‘So close we’re like a cult’: Survival Living crew braves a weekend in woods

A student in the shelter he built.Photo: Peter Gao

Everyone needs food and water to survive, but very often, just the basic physical needs aren’t enough for people. Humans also crave love, attention, and company, and stray away from loneliness.

However, groups of students from the Survival Living class decide to challenge themselves, year after year, to be placed in the worst circumstances, with little food and water and all alone in the wilderness.

Survival Living is an after school class at ARHS where students learn the basics of how to survive in the wild and experiment with tasks such as making a shelter and starting fires.

The final challenge for these students is to sustain four days alone in the wild with nothing but a small can of supplies. The students pack the 10 ounce cans full of gear such as space blankets, lighters, and food, in an attempt to maximize their ability to survive.

On May 24, a peaceful Thursday afternoon for most of the student body, a group of students from this year’s class embarked on the journey. After a quick group picture and final check- ins, the group was funneled into cars and driven to their solo locations.

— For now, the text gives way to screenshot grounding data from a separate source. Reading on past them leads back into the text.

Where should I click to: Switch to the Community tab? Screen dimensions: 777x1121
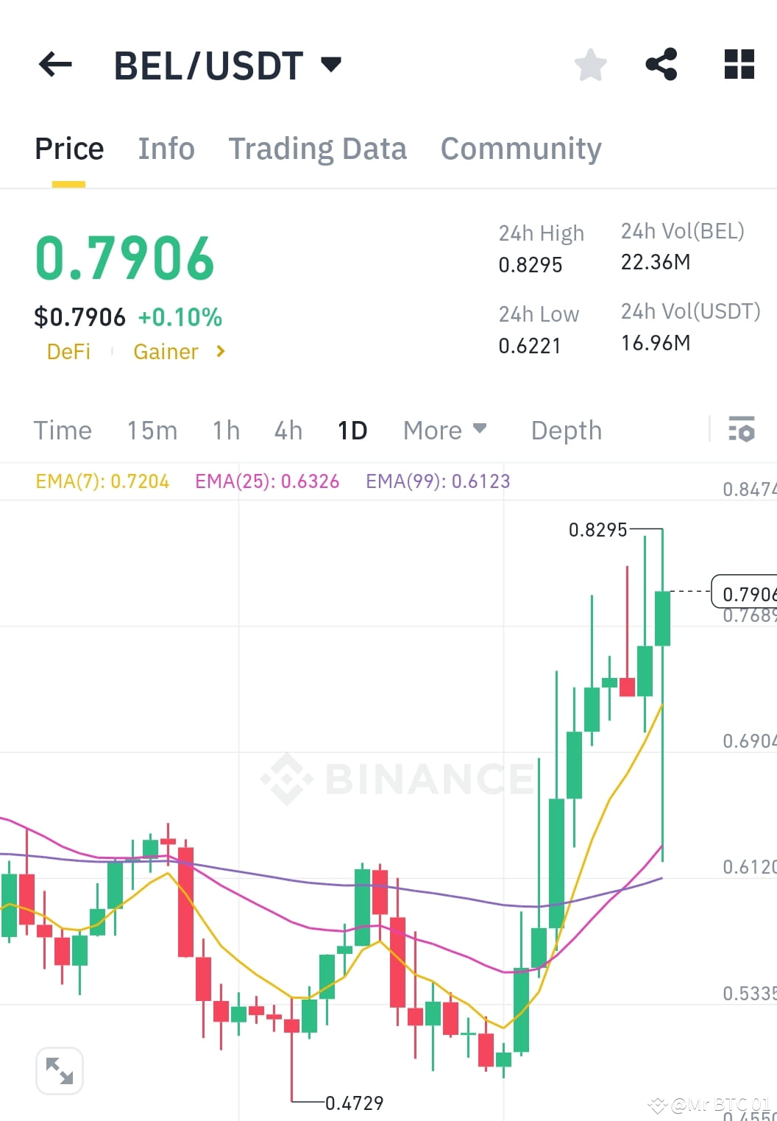(520, 148)
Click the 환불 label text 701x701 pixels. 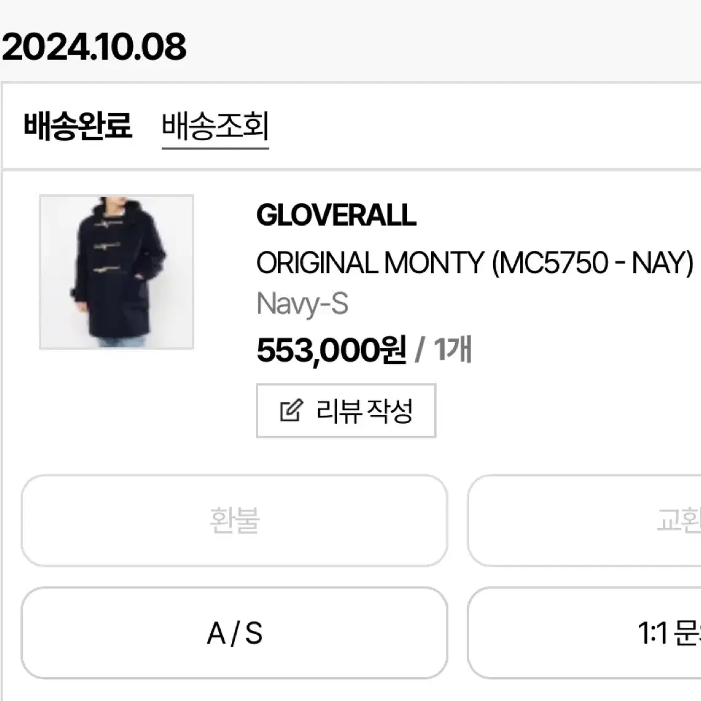click(235, 520)
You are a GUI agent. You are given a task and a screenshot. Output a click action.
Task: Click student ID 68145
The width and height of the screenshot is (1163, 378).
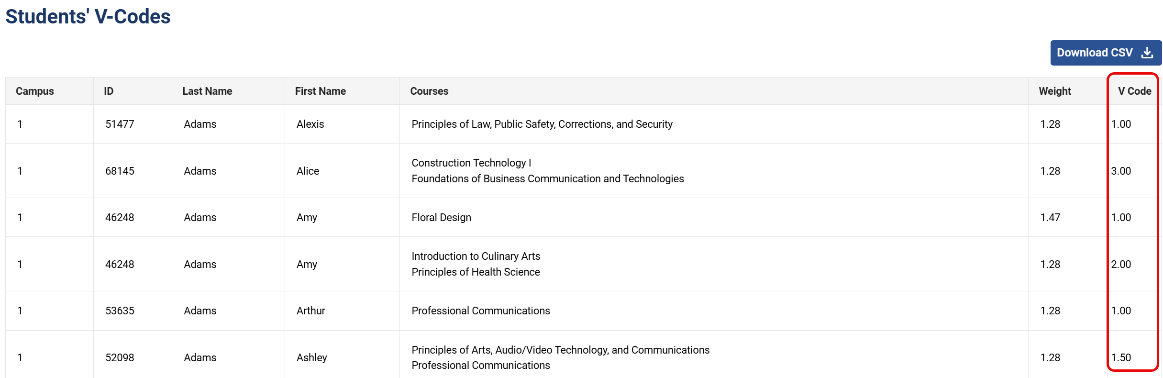point(120,171)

Brian Rivera was a part of this group of students. He’s a junior at the high school and sees the trip as an opportunity for “self discovery” and “to challenge himself.”

“I specifically asked the staff of the trip to avoid face to face check ins in order to experience true solitude,” said Rivera.

To many of these students, solo is a changing and formative experience. It gives them a chance to spare the time in the current rapid world to self evaluate and think. One of the students, Victoria Roach, wrote a three page letter to her mother while out on her solo, thanking her mother “for all that she’s done over the years.”

Roach said the trip was hard and emotionally and physically draining. “Now that I am home and have had time to reflect, I realize it was a super positive experience and definitely changed me as a person,” she said.

The formative effect of the solo persists even years after the experience.

Every solo, there are students from past years who miss the environment and come back to help set up the trip for the students.

This year there were as many as six volunteers helping to make the trip happen, ranging from people who took the class two to 10 years ago and the founder of the class, retired science teacher Charlie Camp, who dedicated 50 years of his life to this program.

Carrie Wang, one of the student staff members, said she loved helping out. “I really like the community,” she said. “That’s why I keep going back year after year.”

In the end, Survival Living extends to be more than a class and the solo is more than just a challenge. The class forms a community, and the solo presents the opportunity to see each other grow, and form a bond that lasts for years to come.

“We’re so close it’s like we’re a cult,” joked Rivera.